-- Opening Marker --
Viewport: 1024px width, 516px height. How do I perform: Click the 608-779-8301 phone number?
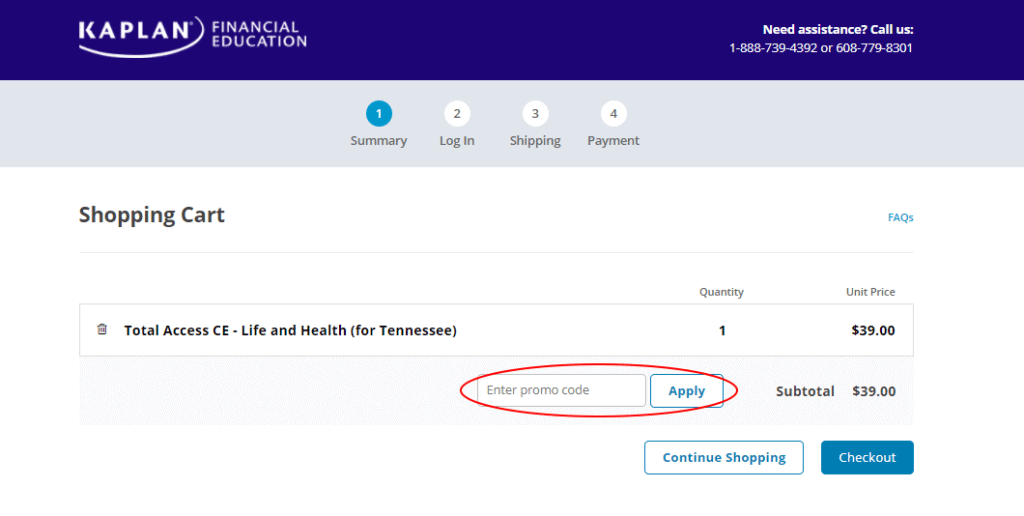(874, 48)
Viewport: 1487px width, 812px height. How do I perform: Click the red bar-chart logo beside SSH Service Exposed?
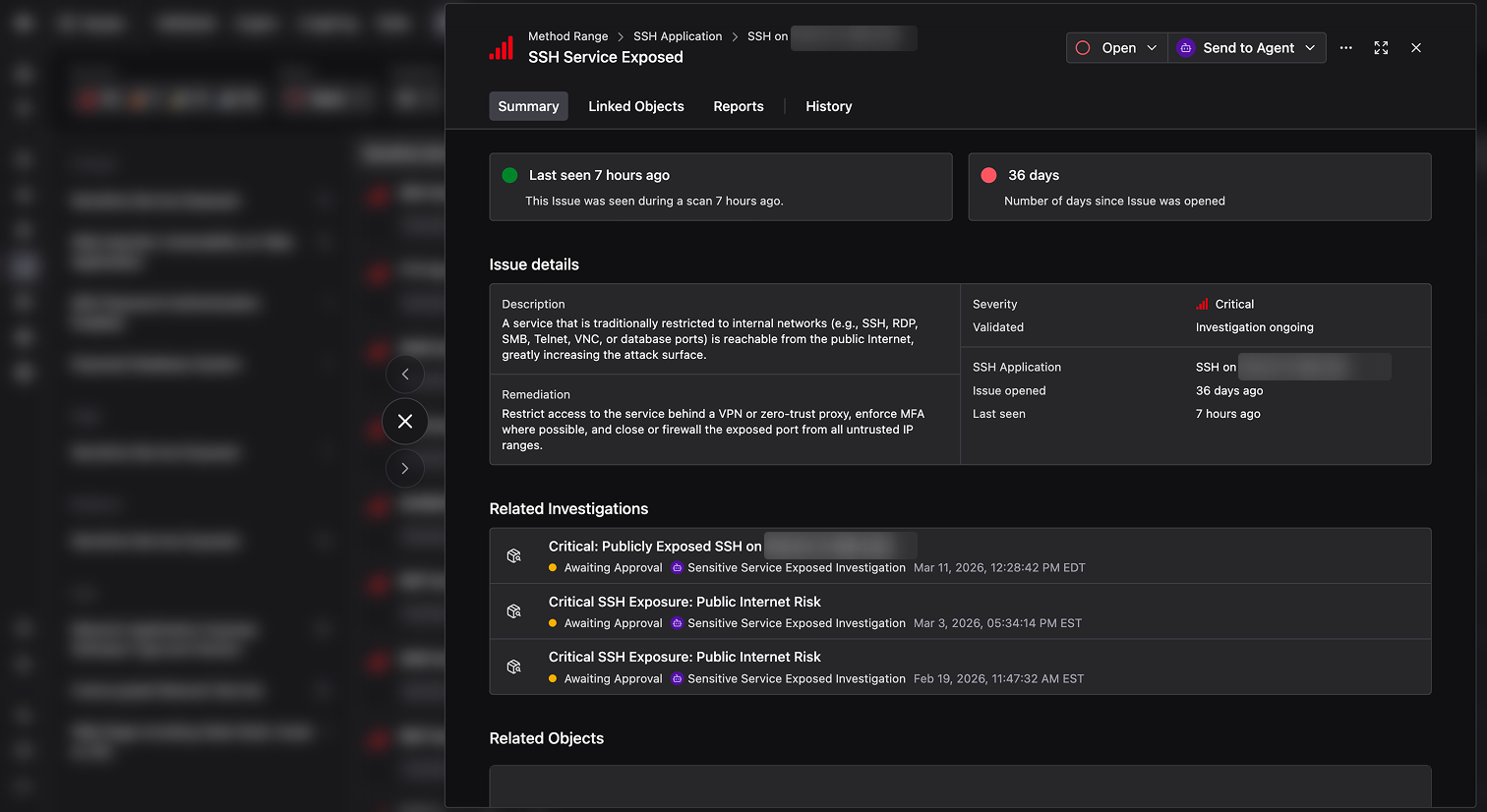(x=502, y=47)
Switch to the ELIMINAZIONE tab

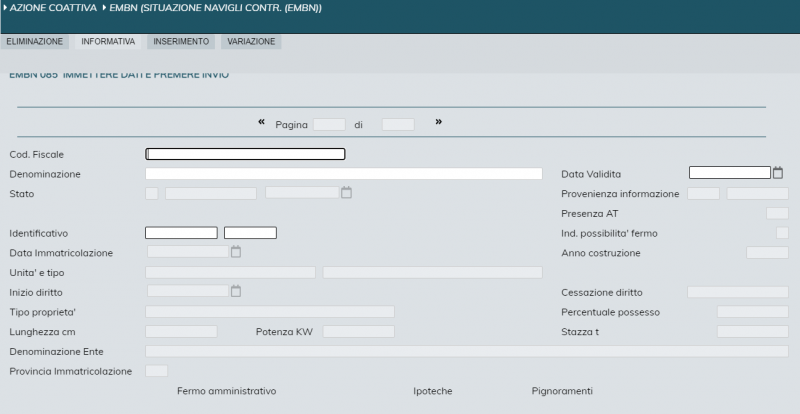34,42
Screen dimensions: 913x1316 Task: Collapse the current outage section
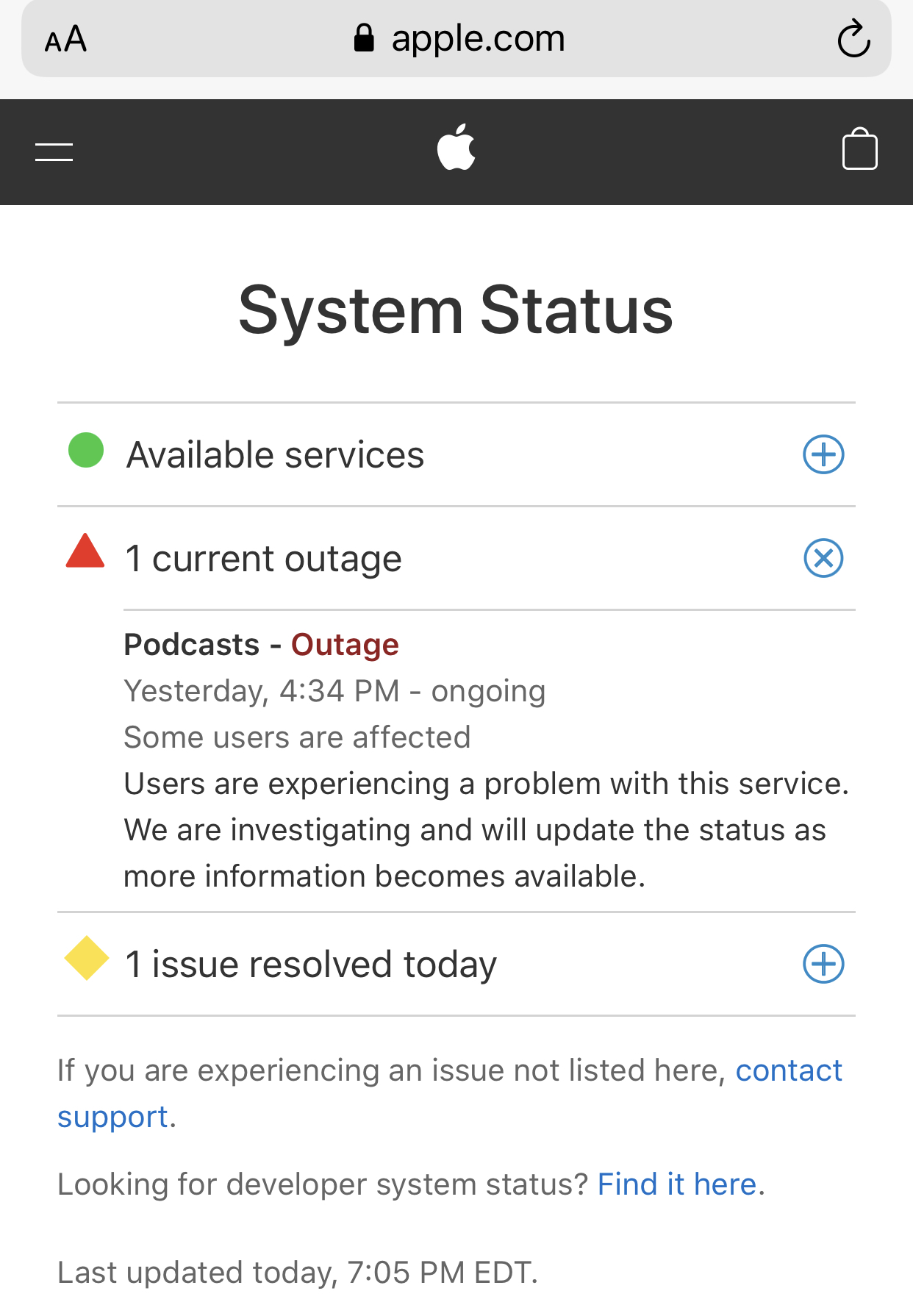[823, 558]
-- Closing Marker --
**Required work:** Exactly those lines that run from the line holding "Screen dimensions: 913x1316" to the end of the listing above, both included, are to be reproduced, with pictures left out.

**Finished exercise:**
Screen dimensions: 913x1316 Task: Collapse the current outage section
[823, 558]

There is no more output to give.